But though officials in all three states praise such criteria as a way of making vocational programs more accountable, professionals in the vocational field are questioning the wisdom of using quantitative measures to determine quality and purpose.

They contend that the number of recent graduates who find jobs related to their secondary-school training is an inadequate measure of a vocational program’s effectiveness. And they say that tracking graduates will be a costly, complicated diversion from more important tasks.

Dean Griffin, acting executive director of the American Vocational Association, called the approach “restrictive and undesirable.”

“Placement of people in the first job is not the total purpose of vocational education,” he said. “We are just as concerned about the fourth or fifth job down the road, and the person’s employability at age 35 or 40. The transfer of knowledge is terrifically important.”

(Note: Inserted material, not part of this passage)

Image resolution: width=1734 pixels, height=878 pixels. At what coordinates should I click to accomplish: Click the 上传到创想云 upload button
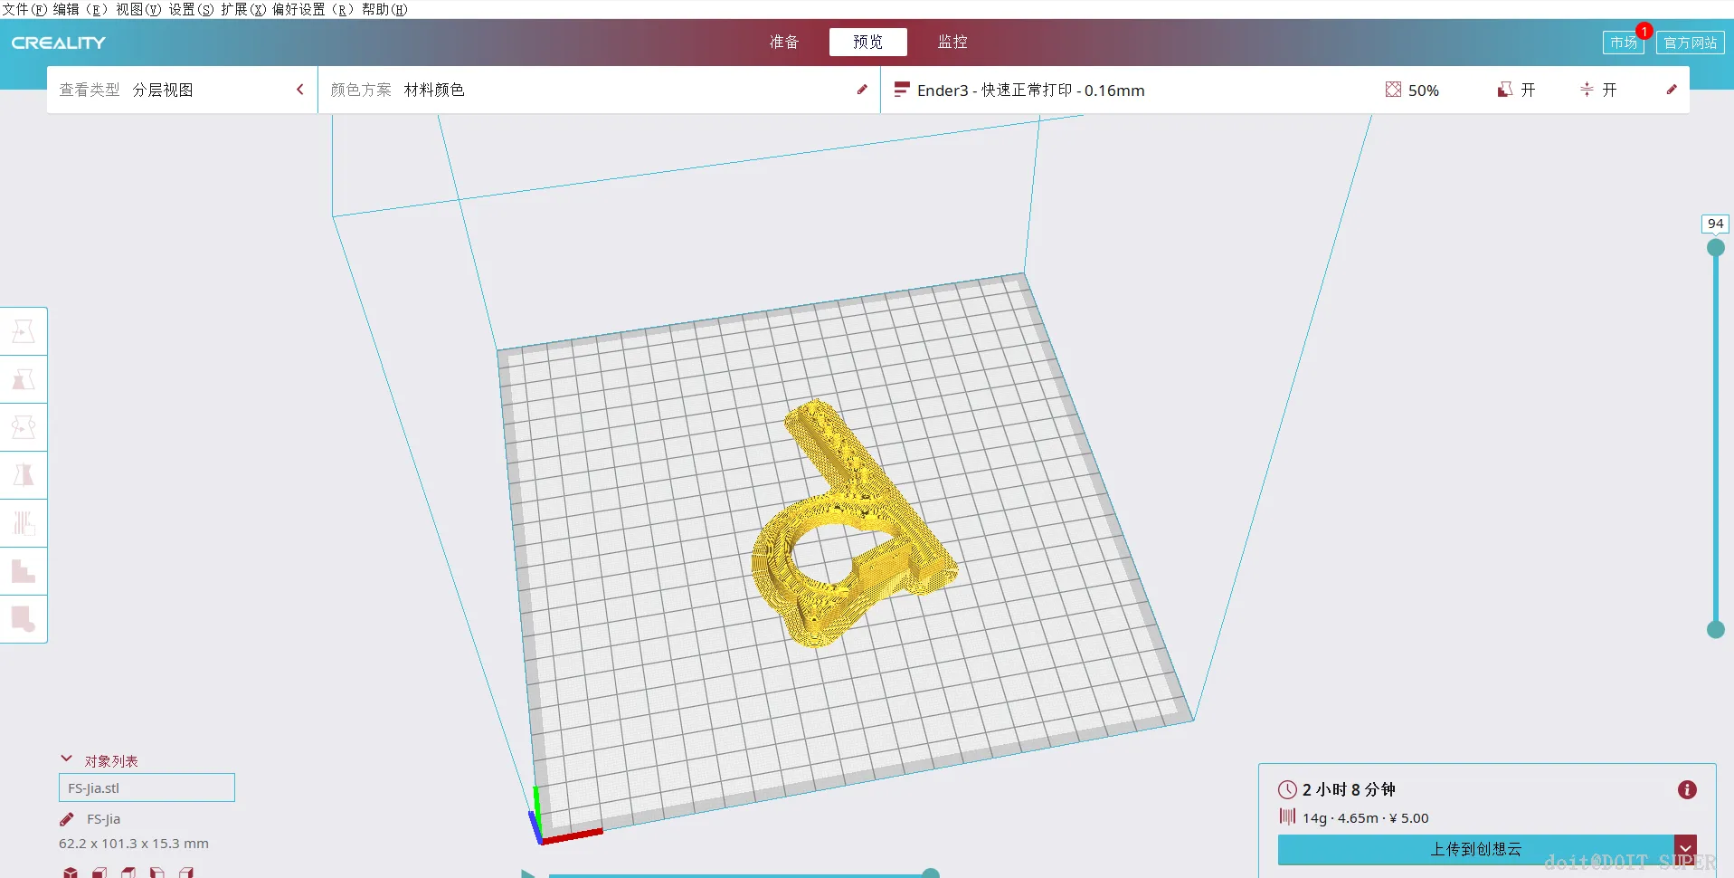1475,849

A similar position was taken a year ago by the National Commission on Secondary Vocational Education, a panel charged by former Secretary of Education Terrel H. Bell with assessing the strengths and weaknesses of the nation’s school-based programs.

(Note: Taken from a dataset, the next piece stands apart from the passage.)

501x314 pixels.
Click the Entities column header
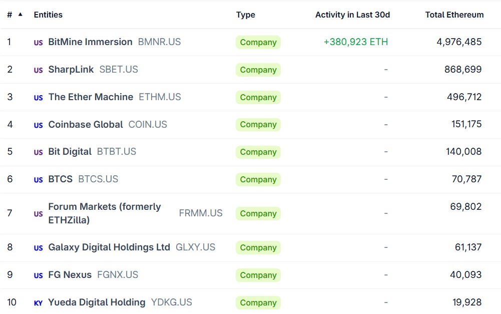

“Current program standards and accountability measures are useful but not central to issues of teaching and learning,” said the group in its report, “The Unfinished Agenda: The Role of Vocational Education in the High School.”

The group’s lone recommendation in this area was that “the effectiveness of vocational instruction should be judged by before after changes in student knowledge, skills, and attitudes.” (See Education Week, Nov. 28, 1984.)

But the political and business leaders who are supporting the job-placement mandates counter that they are necessary elements in state efforts to strengthen vocational-education programs, which receive substantial amounts of targeted state aid and enroll a large proportion of all high-school students.

In South Carolina, according to Terry K. Peterson, executive assistant for education to Gov. Richard W. Riley, legislators determined that “if we’re going to put large amounts of money into vocational education, we want to know how it’s doing.”

One Florida official noted that “accountability” includes not only fiscal responsibility but “making the commitment to meet the expectations of students.”

“If we’ve got students in programs and they can’t get jobs through these programs because the jobs don’t exist or the programs are not training them well, then we haven’t done our job,” said Pamela M. Zimpfer, a governmental analyst in the office of Gov. Robert Graham of Florida.

For those reasons, some educators acknowledge, state accountability efforts are likely to spread.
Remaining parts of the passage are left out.